Learning to Generate Images with Perceptual Similarity Metrics (1511.06409v3)

Published 19 Nov 2015 in cs.LG and cs.CV

Abstract: Deep networks are increasingly being applied to problems involving image synthesis, e.g., generating images from textual descriptions and reconstructing an input image from a compact representation. Supervised training of image-synthesis networks typically uses a pixel-wise loss (PL) to indicate the mismatch between a generated image and its corresponding target image. We propose instead to use a loss function that is better calibrated to human perceptual judgments of image quality: the multiscale structural-similarity score (MS-SSIM). Because MS-SSIM is differentiable, it is easily incorporated into gradient-descent learning. We compare the consequences of using MS-SSIM versus PL loss on training deterministic and stochastic autoencoders. For three different architectures, we collected human judgments of the quality of image reconstructions. Observers reliably prefer images synthesized by MS-SSIM-optimized models over those synthesized by PL-optimized models, for two distinct PL measures ($\ell_1$ and $\ell_2$ distances). We also explore the effect of training objective on image encoding and analyze conditions under which perceptually-optimized representations yield better performance on image classification. Finally, we demonstrate the superiority of perceptually-optimized networks for super-resolution imaging. Just as computer vision has advanced through the use of convolutional architectures that mimic the structure of the mammalian visual system, we argue that significant additional advances can be made in modeling images through the use of training objectives that are well aligned to characteristics of human perception.

Citations (167)

View on Semantic Scholar

Summary

The paper demonstrates that using perceptual similarity metrics like MS-SSIM in training yields image reconstructions that are significantly preferred by human observers over traditional pixel-wise losses.
It introduces Expected-Loss Variational Autoencoders (EL-VAE), which extend standard VAE frameworks to incorporate differentiable perceptual loss functions for enhanced image synthesis.
The study highlights that perceptual loss functions improve downstream tasks, including image super-resolution, by better capturing fine details and textures compared to conventional metrics.

An Evaluation of Perceptual Loss Functions in Image Generation

The paper, "Learning to Generate Images With Perceptual Similarity Metrics", addresses image synthesis through artificial neural networks by exploring the utility of perceptually-based loss functions over standard pixel-wise loss functions, like mean squared error (MSE) and mean absolute error (MAE). The exploration primarily revolves around using the multiscale structural similarity score (MS-SSIM) as a substitute for pixel-based metrics in training image generation models. Their central claim is that optimizing perceptual loss functions aligned with human judgments, such as MS-SSIM, can yield improved image reconstructions and encoded representations.

Key Findings

The authors conducted experiments using both deterministic and probabilistic autoencoders. For deterministic autoencoders, the results indicate that models trained with MS-SSIM loss produce reconstructions preferred by human observers over those optimized with either MSE or MAE. This finding is consistent across various datasets, architectures, and image sizes. In particular, human observers preferred the MS-SSIM models’ image reconstructions at a significant rate on the CIFAR-10 and STL-10 datasets.

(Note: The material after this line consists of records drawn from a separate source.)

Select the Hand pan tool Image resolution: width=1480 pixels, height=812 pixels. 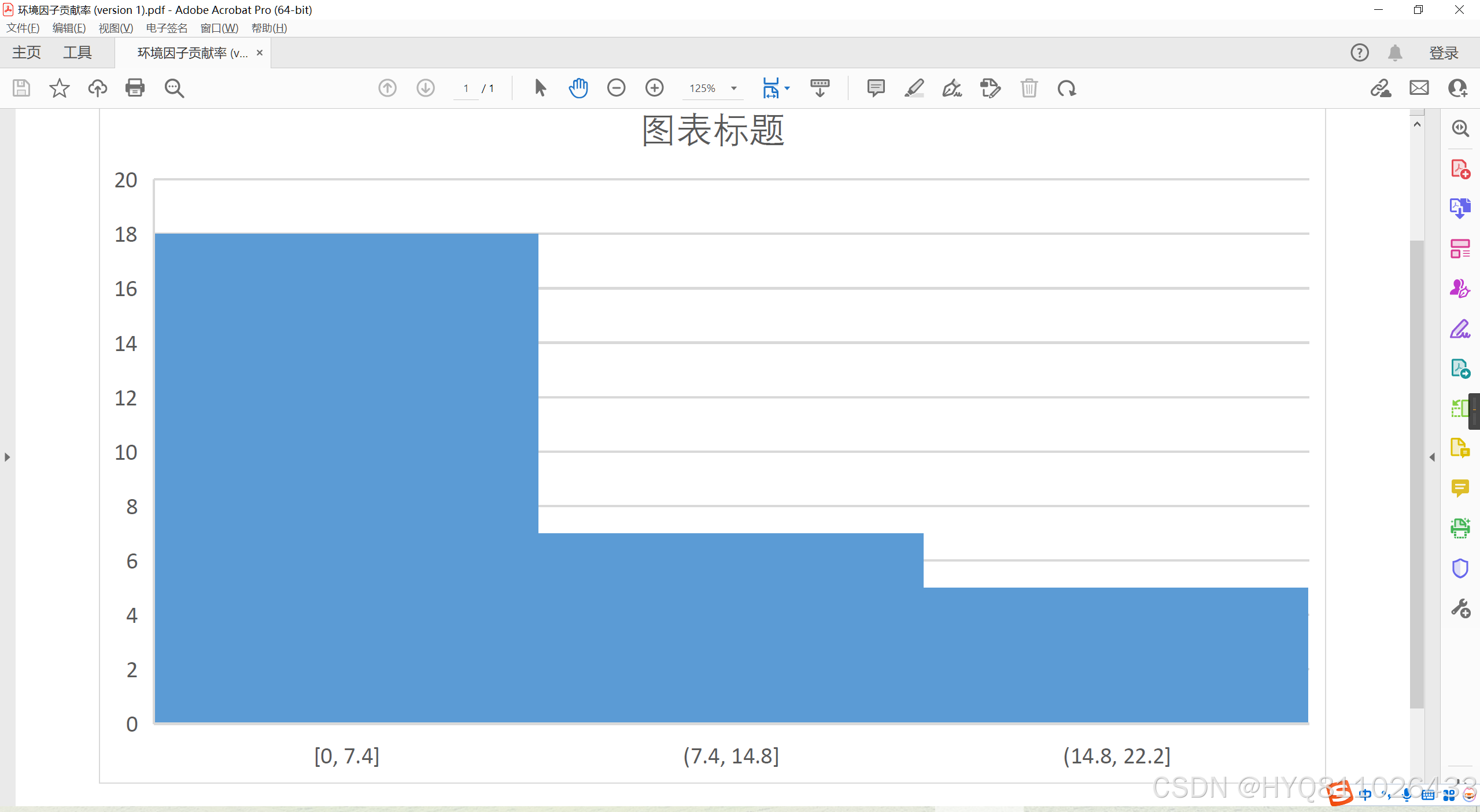tap(578, 88)
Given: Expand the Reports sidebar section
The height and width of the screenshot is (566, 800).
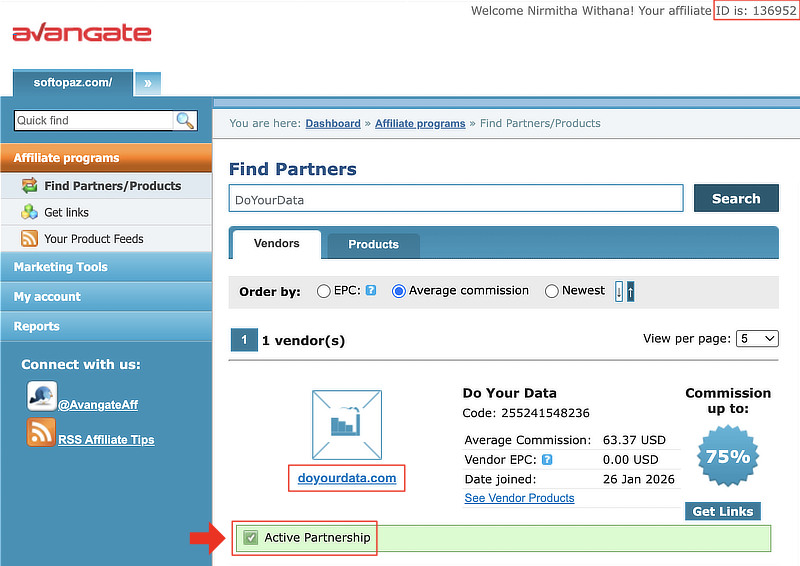Looking at the screenshot, I should click(37, 326).
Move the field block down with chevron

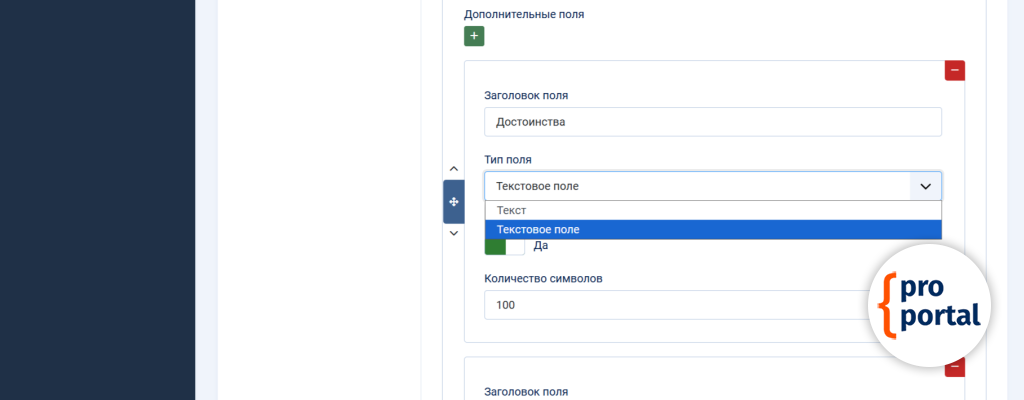click(x=454, y=233)
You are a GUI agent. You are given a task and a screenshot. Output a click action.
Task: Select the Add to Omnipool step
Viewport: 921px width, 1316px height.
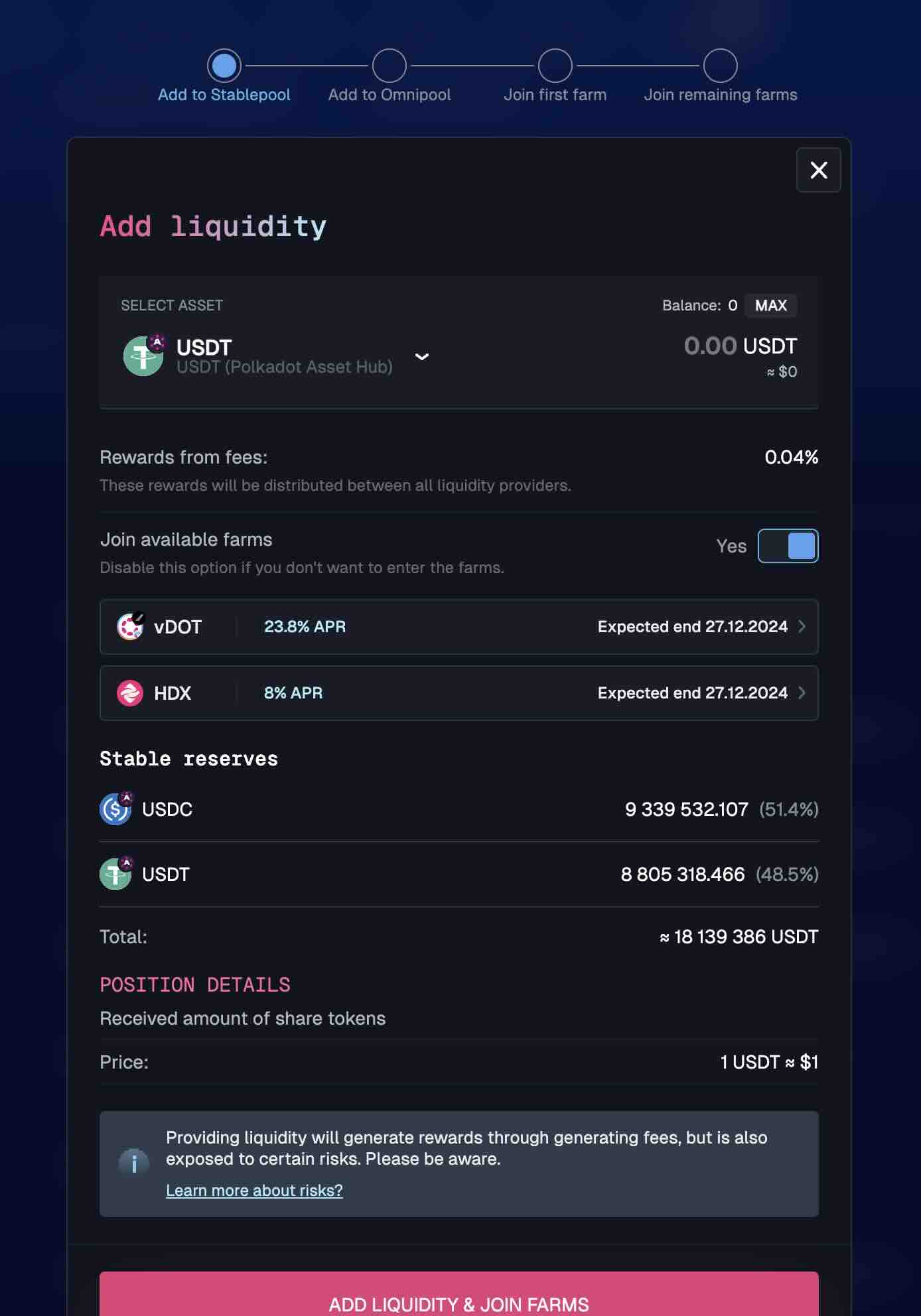pos(389,66)
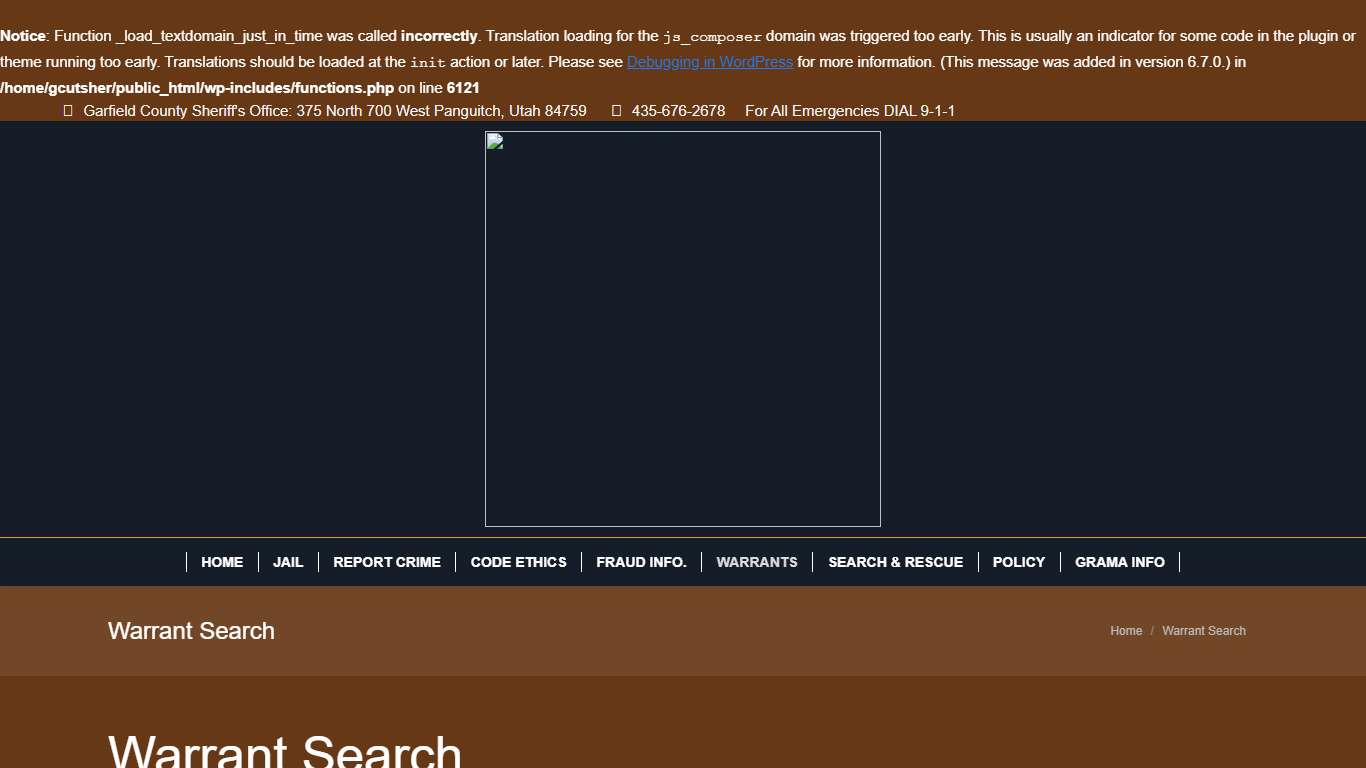Screen dimensions: 1366x768
Task: Open the CODE ETHICS page
Action: tap(518, 562)
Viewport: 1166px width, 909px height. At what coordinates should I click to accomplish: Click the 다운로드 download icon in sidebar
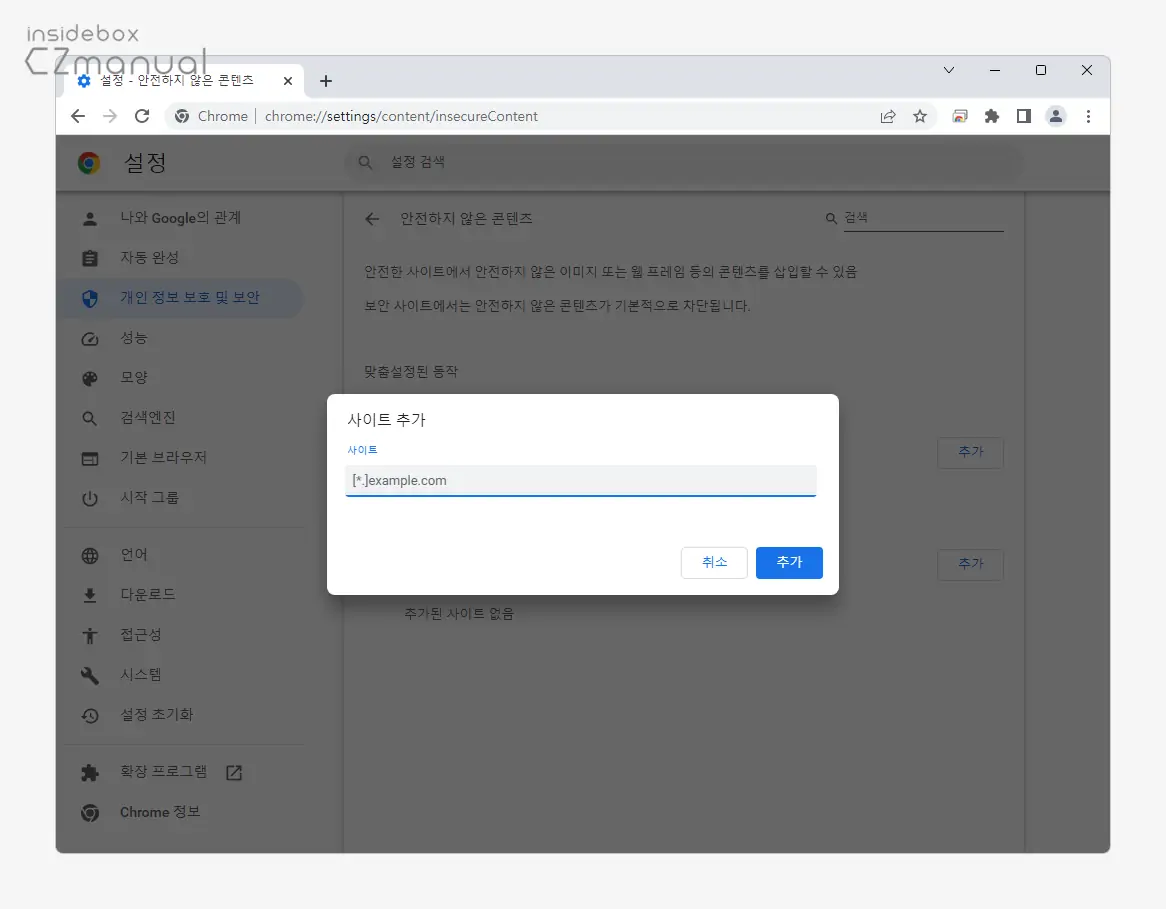(x=89, y=594)
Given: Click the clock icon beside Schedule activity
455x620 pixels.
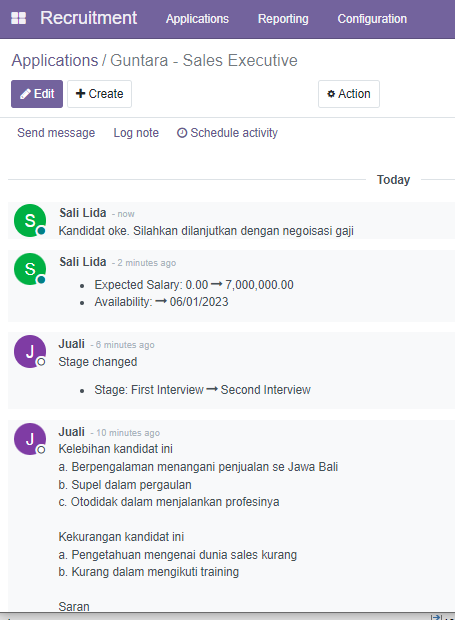Looking at the screenshot, I should click(x=182, y=133).
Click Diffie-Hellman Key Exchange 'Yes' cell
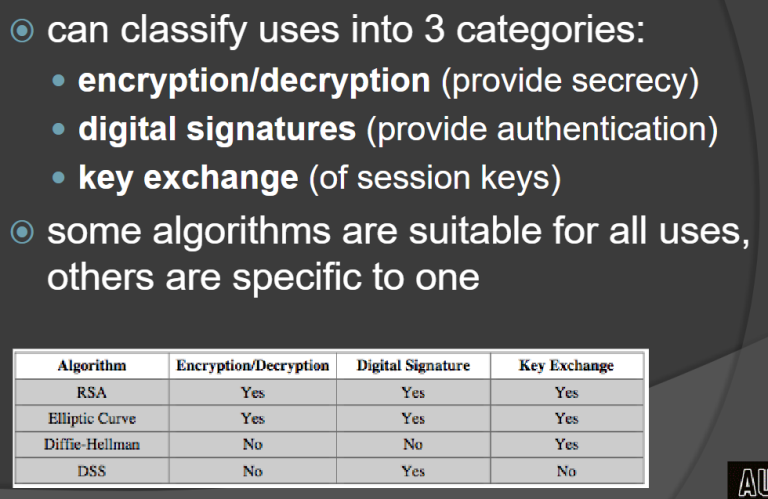This screenshot has height=499, width=768. (x=567, y=445)
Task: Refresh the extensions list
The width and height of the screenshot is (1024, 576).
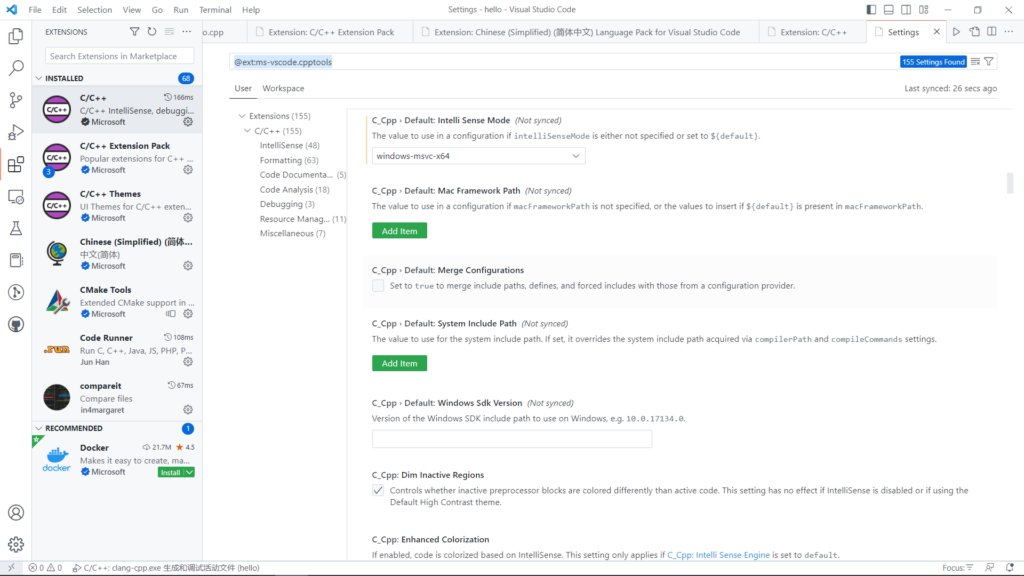Action: 152,32
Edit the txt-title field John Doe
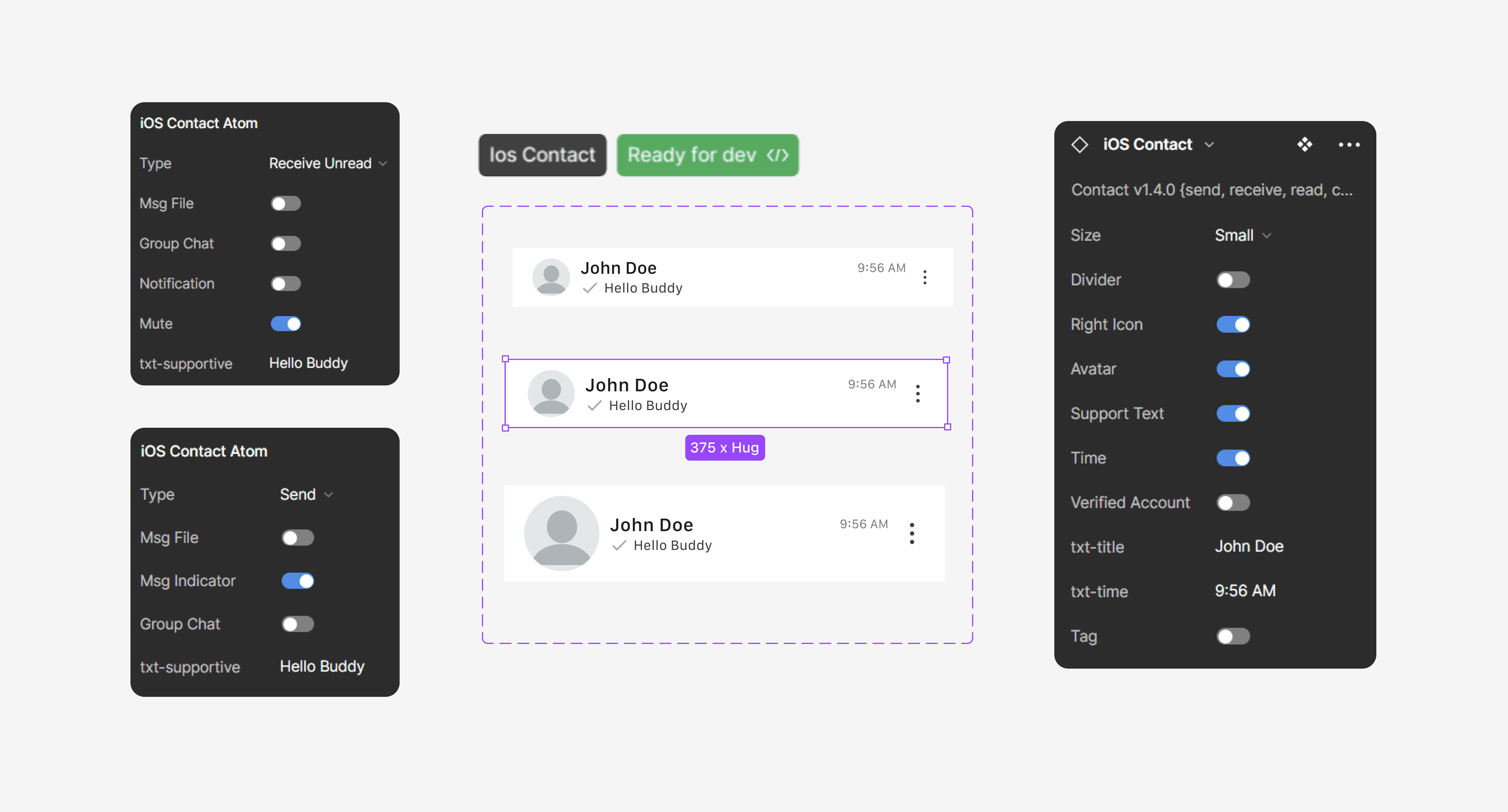 (x=1249, y=546)
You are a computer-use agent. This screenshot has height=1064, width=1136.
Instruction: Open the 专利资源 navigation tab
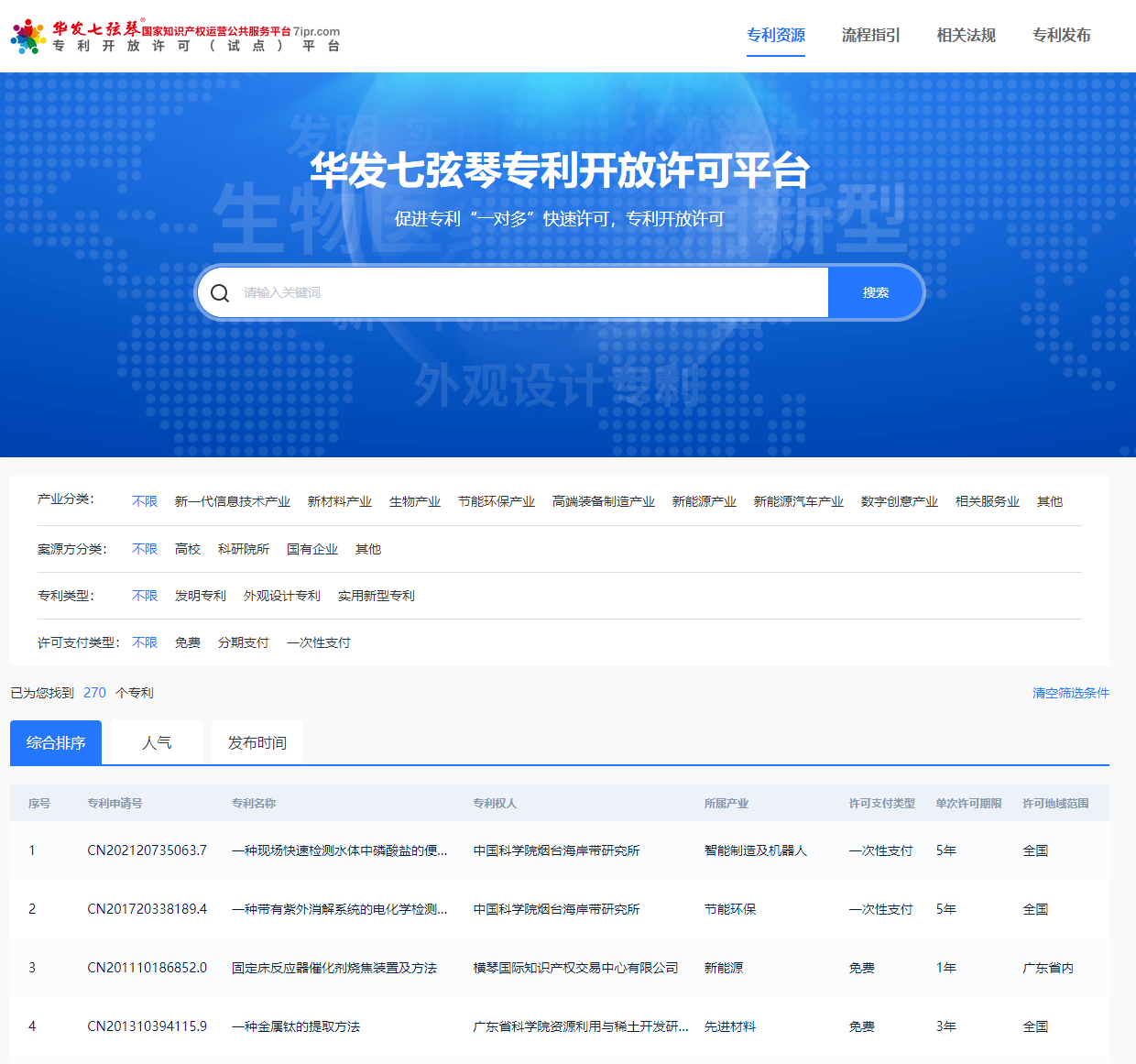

Additionally, the research introduces the concept of Expected-Loss Variational Autoencoders (EL-VAE), extending the VAE framework to accommodate non-probabilistic and arbitrary differentiable losses such as MS-SSIM. The EL-VAEs trained using MS-SSIM demonstrated superior image reconstruction abilities compared to those trained with MSE or MAE. The quantitative evaluations were complemented by qualitative human judgments, further favoring the perceptual approach.

Practical Implications

The paper affirms that perceptual similarity metrics, particularly MS-SSIM, when used as training objectives in neural networks, can refine both deterministic and probabilistic autoencoders. This refinement leads to models that encode image representations more aligned with human perception, thereby improving downstream tasks such as image classification and super-resolution imaging. Indeed, the perceptual models showed superior performance in capturing fine details and textures in super-resolution tasks compared to pixel-wise losses, with notable improvements in SSIM scores on standard benchmark datasets (Set5, Set14, BSD200).

Theoretical Implications and Future Directions

Theoretically, the paper underscores the potential of integrating perceptual attributes into machine learning objectives for image synthesis, suggesting that further benefits could be harnessed by exploring more sophisticated perceptual metrics beyond MS-SSIM. Future research could probe into different perceptually-grounded loss functions and possibly develop new composite loss functions that combine differentiable and non-differentiable perceptual metrics. Furthermore, the authors suggest pursuing perceptual losses in handling fine-grained classification tasks, which could extend to more complex images and datasets where textual or contextual detail is increasingly critical.

Conclusion

In summary, the findings presented in this paper contribute meaningful insights into the role of perceptual similarity metrics in improving the quality of images synthesized by neural networks. By aligning training objectives with human perception, the researchers demonstrate notable advantages over traditional pixel-wise error metrics, paving the way for more effective image generation techniques in neural networks.